● **TASK DESCRIPTION**: The exercise calls for every entry that follows to be repeated exactly.

● **MATERIAL SUPPLIED**:
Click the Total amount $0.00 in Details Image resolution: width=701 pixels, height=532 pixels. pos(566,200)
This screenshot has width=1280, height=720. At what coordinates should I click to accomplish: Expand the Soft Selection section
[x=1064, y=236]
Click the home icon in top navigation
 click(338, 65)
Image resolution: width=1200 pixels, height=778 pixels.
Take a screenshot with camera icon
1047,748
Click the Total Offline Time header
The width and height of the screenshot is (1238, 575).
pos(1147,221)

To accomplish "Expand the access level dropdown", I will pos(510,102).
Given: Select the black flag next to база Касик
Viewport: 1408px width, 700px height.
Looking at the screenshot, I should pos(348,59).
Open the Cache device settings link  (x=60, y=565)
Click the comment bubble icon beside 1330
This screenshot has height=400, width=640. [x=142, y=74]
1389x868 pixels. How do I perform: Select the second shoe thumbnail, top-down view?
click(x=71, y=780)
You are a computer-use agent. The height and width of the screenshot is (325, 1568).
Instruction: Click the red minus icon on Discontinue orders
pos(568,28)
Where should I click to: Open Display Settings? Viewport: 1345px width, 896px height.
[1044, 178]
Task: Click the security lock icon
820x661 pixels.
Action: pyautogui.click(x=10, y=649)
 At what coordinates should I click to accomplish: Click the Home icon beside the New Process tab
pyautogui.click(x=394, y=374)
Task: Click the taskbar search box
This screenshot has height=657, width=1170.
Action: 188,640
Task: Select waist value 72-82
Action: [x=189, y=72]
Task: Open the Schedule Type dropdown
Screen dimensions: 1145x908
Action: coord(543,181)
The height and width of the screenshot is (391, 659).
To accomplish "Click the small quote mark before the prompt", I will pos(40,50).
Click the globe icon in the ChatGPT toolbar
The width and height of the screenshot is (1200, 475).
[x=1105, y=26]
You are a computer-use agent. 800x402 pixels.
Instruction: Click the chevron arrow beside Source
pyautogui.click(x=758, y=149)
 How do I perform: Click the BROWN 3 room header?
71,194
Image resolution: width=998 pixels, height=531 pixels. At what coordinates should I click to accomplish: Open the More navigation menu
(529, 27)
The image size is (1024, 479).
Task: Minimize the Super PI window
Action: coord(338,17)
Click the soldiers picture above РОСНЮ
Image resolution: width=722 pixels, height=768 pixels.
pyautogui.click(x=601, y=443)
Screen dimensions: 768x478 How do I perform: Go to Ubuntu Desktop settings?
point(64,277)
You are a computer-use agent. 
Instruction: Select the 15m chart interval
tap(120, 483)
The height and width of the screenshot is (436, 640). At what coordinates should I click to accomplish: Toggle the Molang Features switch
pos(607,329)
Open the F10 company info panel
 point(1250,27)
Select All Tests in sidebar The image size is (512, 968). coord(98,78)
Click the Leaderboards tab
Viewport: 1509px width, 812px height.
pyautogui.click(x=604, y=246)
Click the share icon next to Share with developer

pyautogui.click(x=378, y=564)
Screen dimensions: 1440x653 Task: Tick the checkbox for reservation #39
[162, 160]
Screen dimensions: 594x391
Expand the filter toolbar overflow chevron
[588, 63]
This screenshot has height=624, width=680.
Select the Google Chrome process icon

● **ANSWER TO THIS TASK**:
Click the Total amount $0.00 in Details Image resolution: width=701 pixels, height=532 pixels. pos(566,200)
This screenshot has width=1280, height=720. At what coordinates should I click to accomplish: Expand the Soft Selection section
[x=1064, y=236]
Click the home icon in top navigation
 click(338, 65)
Image resolution: width=1200 pixels, height=778 pixels.
Take a screenshot with camera icon
1047,748
Click the Total Offline Time header
The width and height of the screenshot is (1238, 575).
pos(1147,221)

To accomplish "Expand the access level dropdown", I will pos(510,102).
Given: Select the black flag next to база Касик
Viewport: 1408px width, 700px height.
Looking at the screenshot, I should pos(348,59).
Open the Cache device settings link  (x=60, y=565)
Click the comment bubble icon beside 1330
This screenshot has height=400, width=640. [x=142, y=74]
1389x868 pixels. How do I perform: Select the second shoe thumbnail, top-down view?
click(x=71, y=780)
You are a computer-use agent. The height and width of the screenshot is (325, 1568).
Instruction: Click the red minus icon on Discontinue orders
pos(568,28)
Where should I click to: Open Display Settings? Viewport: 1345px width, 896px height.
[1044, 178]
Task: Click the security lock icon
820x661 pixels.
Action: pyautogui.click(x=10, y=649)
 At what coordinates should I click to accomplish: Click the Home icon beside the New Process tab
pyautogui.click(x=394, y=374)
Task: Click the taskbar search box
This screenshot has height=657, width=1170.
Action: 188,640
Task: Select waist value 72-82
Action: [x=189, y=72]
Task: Open the Schedule Type dropdown
Screen dimensions: 1145x908
Action: coord(543,181)
The height and width of the screenshot is (391, 659).
To accomplish "Click the small quote mark before the prompt", I will pos(40,50).
Click the globe icon in the ChatGPT toolbar
The width and height of the screenshot is (1200, 475).
[x=1105, y=26]
You are a computer-use agent. 800x402 pixels.
Instruction: Click the chevron arrow beside Source
pyautogui.click(x=758, y=149)
 How do I perform: Click the BROWN 3 room header?
71,194
Image resolution: width=998 pixels, height=531 pixels. At what coordinates should I click to accomplish: Open the More navigation menu
(529, 27)
The image size is (1024, 479).
Task: Minimize the Super PI window
Action: coord(338,17)
Click the soldiers picture above РОСНЮ
Image resolution: width=722 pixels, height=768 pixels.
pyautogui.click(x=601, y=443)
Screen dimensions: 768x478 How do I perform: Go to Ubuntu Desktop settings?
point(64,277)
You are a computer-use agent. 
Instruction: Select the 15m chart interval
tap(120, 483)
The height and width of the screenshot is (436, 640). At what coordinates should I click to accomplish: Toggle the Molang Features switch
pos(607,329)
Open the F10 company info panel
 point(1250,27)
Select All Tests in sidebar The image size is (512, 968). coord(98,78)
Click the Leaderboards tab
Viewport: 1509px width, 812px height.
pyautogui.click(x=604, y=246)
Click the share icon next to Share with developer

pyautogui.click(x=378, y=564)
Screen dimensions: 1440x653 Task: Tick the checkbox for reservation #39
[162, 160]
Screen dimensions: 594x391
Expand the filter toolbar overflow chevron
[588, 63]
This screenshot has height=624, width=680.
Select the Google Chrome process icon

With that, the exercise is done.